Extracted information ->
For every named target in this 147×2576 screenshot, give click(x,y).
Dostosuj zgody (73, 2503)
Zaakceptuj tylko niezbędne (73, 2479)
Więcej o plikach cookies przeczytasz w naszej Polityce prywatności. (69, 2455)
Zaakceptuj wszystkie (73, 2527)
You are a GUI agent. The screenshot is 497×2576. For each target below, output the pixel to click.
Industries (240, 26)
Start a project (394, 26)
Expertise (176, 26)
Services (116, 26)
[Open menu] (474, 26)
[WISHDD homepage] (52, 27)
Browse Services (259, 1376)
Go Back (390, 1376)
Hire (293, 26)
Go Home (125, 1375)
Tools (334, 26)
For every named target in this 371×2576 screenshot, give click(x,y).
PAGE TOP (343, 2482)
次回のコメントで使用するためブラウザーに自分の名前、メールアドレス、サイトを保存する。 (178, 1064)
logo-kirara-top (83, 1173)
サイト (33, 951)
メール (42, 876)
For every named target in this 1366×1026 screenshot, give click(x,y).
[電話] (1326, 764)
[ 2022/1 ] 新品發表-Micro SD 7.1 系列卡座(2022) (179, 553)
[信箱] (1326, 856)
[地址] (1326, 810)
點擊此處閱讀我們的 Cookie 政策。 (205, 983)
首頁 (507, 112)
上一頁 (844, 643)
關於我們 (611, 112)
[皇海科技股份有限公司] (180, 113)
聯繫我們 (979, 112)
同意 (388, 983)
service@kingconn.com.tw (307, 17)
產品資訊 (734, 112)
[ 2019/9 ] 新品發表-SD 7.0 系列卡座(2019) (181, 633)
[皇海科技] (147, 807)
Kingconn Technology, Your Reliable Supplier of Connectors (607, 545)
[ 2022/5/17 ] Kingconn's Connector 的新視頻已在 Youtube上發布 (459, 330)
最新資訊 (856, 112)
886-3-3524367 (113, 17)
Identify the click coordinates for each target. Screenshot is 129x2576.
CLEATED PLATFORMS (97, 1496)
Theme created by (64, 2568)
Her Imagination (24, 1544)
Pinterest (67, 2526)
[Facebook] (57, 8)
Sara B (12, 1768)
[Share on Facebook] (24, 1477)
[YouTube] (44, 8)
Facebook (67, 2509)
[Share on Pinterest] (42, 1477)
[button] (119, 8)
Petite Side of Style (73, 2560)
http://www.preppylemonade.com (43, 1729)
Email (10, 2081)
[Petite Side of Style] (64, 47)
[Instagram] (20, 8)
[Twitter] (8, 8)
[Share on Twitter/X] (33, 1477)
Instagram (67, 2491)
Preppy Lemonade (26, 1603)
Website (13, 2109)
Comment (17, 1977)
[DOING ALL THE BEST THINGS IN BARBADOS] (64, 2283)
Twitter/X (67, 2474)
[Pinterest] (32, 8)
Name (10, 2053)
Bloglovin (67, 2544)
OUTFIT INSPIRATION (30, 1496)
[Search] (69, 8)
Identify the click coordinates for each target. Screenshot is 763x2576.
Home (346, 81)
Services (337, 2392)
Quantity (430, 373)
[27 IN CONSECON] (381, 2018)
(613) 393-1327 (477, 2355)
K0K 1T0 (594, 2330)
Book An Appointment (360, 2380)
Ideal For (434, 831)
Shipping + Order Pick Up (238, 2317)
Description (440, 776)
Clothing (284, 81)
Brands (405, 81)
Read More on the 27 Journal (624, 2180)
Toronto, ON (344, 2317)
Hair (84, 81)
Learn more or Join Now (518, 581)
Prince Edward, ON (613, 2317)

Directions ->
Return, from the entries, each line that holds "Style".

Result for this task ->
Petite Side of Style (73, 2560)
[Petite Side of Style] (64, 47)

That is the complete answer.